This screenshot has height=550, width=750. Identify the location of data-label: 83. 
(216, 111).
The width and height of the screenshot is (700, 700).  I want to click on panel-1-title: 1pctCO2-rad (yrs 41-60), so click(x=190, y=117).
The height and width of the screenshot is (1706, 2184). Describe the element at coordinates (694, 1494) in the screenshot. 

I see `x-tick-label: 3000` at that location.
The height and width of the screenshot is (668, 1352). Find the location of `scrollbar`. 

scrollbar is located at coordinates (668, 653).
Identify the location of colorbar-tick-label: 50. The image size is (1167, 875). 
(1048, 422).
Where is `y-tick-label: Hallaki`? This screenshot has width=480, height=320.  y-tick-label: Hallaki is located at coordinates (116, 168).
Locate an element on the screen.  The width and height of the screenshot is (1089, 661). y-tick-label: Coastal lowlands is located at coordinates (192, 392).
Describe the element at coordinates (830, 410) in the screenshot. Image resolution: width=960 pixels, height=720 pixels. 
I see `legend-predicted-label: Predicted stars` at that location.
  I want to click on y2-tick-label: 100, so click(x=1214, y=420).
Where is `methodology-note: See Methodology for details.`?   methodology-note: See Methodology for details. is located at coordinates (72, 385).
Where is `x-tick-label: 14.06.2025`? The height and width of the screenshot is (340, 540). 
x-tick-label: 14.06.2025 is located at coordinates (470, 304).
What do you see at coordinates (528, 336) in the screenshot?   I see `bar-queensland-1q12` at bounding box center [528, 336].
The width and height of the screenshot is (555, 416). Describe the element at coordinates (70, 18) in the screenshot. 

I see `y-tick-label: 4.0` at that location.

# WHAT THE EXERCISE ASKS
Give back every one of the records above word for word, with each line left unchanged.

# EXERCISE ANSWER
This screenshot has height=550, width=750. Identify the location of data-label: 83. 
(216, 111).
The width and height of the screenshot is (700, 700).  I want to click on panel-1-title: 1pctCO2-rad (yrs 41-60), so click(x=190, y=117).
The height and width of the screenshot is (1706, 2184). Describe the element at coordinates (694, 1494) in the screenshot. 

I see `x-tick-label: 3000` at that location.
The height and width of the screenshot is (668, 1352). Find the location of `scrollbar`. 

scrollbar is located at coordinates (668, 653).
Identify the location of colorbar-tick-label: 50. The image size is (1167, 875). 
(1048, 422).
Where is `y-tick-label: Hallaki`? This screenshot has width=480, height=320.  y-tick-label: Hallaki is located at coordinates (116, 168).
Locate an element on the screen.  The width and height of the screenshot is (1089, 661). y-tick-label: Coastal lowlands is located at coordinates (192, 392).
Describe the element at coordinates (830, 410) in the screenshot. Image resolution: width=960 pixels, height=720 pixels. 
I see `legend-predicted-label: Predicted stars` at that location.
  I want to click on y2-tick-label: 100, so click(x=1214, y=420).
Where is `methodology-note: See Methodology for details.`?   methodology-note: See Methodology for details. is located at coordinates (72, 385).
Where is `x-tick-label: 14.06.2025`? The height and width of the screenshot is (340, 540). 
x-tick-label: 14.06.2025 is located at coordinates (470, 304).
What do you see at coordinates (528, 336) in the screenshot?   I see `bar-queensland-1q12` at bounding box center [528, 336].
The width and height of the screenshot is (555, 416). Describe the element at coordinates (70, 18) in the screenshot. 

I see `y-tick-label: 4.0` at that location.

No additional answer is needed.